It's common to define special behaviour of a Spring Boot application based on whether it's run in development or when running tests. It would be great if Spring Boot itself would introduce a way to identify the bootstrap mode of an application:

  • dev mode, when running the application as part of a development workflow (e.g. from Gradle's bootRun, bootTestRun, or from an IDE)
  • test mode, when running auto tests
  • prod mode (the default one) in all other cases (e.g. when the application runs from a JAR or a container image).

This feature would enable several other features:

  • it would be possible to define special profiles when in dev and test mode. See https://github.com/spring-projects/spring-boot/issues/42066 and https://github.com/spring-projects/spring-boot/issues/38098
  • it would be possible to simplify the Spring Boot DevTools configuration for detecting whether the application is running in a text context (DevToolsEnablementDeducer.java)
  • it would provide a clean and simple way for each Spring Boot module to provide configurations to be enabled only in dev-mode, solving the modularisation issue in DevTools. See https://github.com/spring-projects/spring-boot/issues/44792.
  • it would be possible to enable certain Testcontainers features only in dev or test mode, in the case of the suggestion in https://github.com/spring-projects/spring-boot/issues/46367
  • it would be possible to configure certain properties only in dev or test mode. See https://github.com/spring-projects/spring-boot/issues/13332
  • it would offer a way to partly address https://github.com/spring-projects/spring-boot/issues/23017 and activate configuration properties when a specific bootstrap mode is active (e.g. only in development environments).

There are common configurations applied in most Spring Boot projects, enabled only during development. For example, exposing all Spring Boot Actuator endpoints and making them available without authentication. It would be so useful to have that out-of-the-box whenever the application is started in dev mode. Similarly, it would be possible to start introducing a series of features aimed at improving the developer experience. For example, replacing the whitelabel error page that is so often source of confusion in developers new to Spring Boot with some useful Spring Boot landing page. Or a more useful 404 page when in dev mode (see https://github.com/spring-projects/spring-boot/issues/5545). All these features could be implemented by third parties, but the bootstrap mode detection is something that cannot be done easily by a third party without affecting the developer experience.

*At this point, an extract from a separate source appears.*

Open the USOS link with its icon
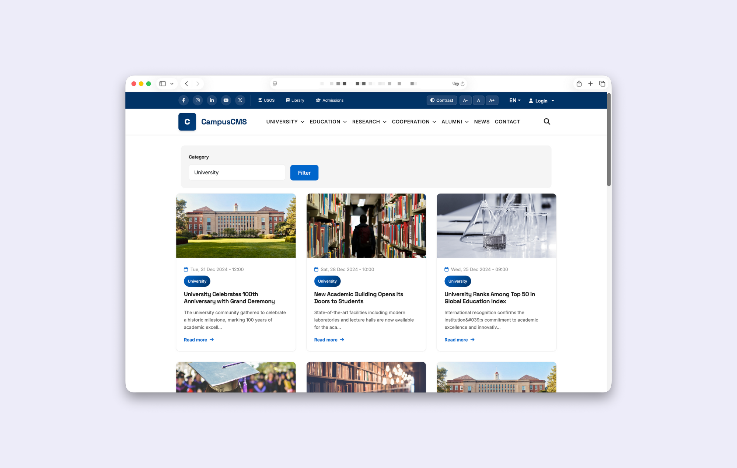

The Spring Boot Gradle and Maven plugins could be extended to define a certain property signalling the bootstrap mode, based on which task/goal is executed.

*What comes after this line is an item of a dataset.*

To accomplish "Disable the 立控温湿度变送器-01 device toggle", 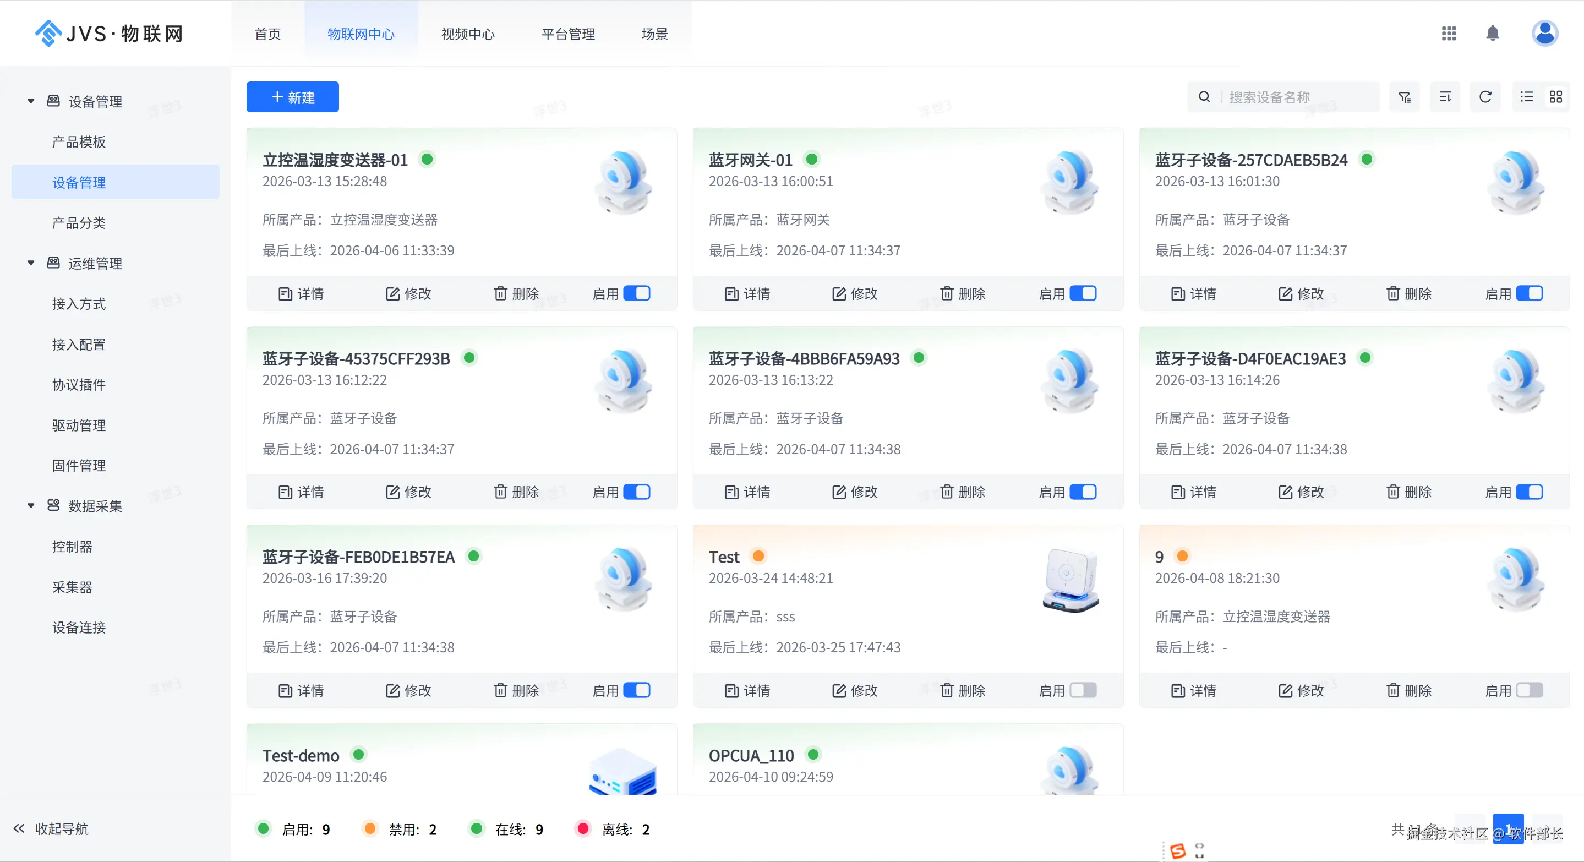I will (636, 294).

I tried to determine the bootstrap mode inspired by the approach used in Spring Boot DevTools, but the implementation won't be as robust as if Spring Boot itself defined such feature in its core. I used the bootstrap mode determined in that way to define profiles that enhance the developer experience (see Arconia Profiles) and for applying some customisations to Testcontainers when in dev mode (see Arconia Dev Services).

I'm available to help in any way I can regarding this feature proposal.

Thanks

Comment From: philwebb

Thanks for the suggestion @ThomasVitale. Way way back in time I tried to look at this but the biggest hurdle I found was IDE detection. Trying to detect if an app is started from an IDE in a consistent way that works for all of them turned out to be quite hard.

We probably can't take anything more on before 4.0, but I think it's worth looking at this again sometime in the future.

Comment From: jonatan-ivanov

I did something similar in the past, I think one way of thinking about (/implementing) this is introducing built-in dev and test profiles (on top of default). So Boot, at its core does not need to detect if it supposed to run in dev/test mode but the "user" (build/plugin, IDE, or really the user) need to tell it. Basically Boot's auto-configuration defines the "behavior" in these scenarios but it does not "activate" them.

I guess that's similar to what Arconia is doing too?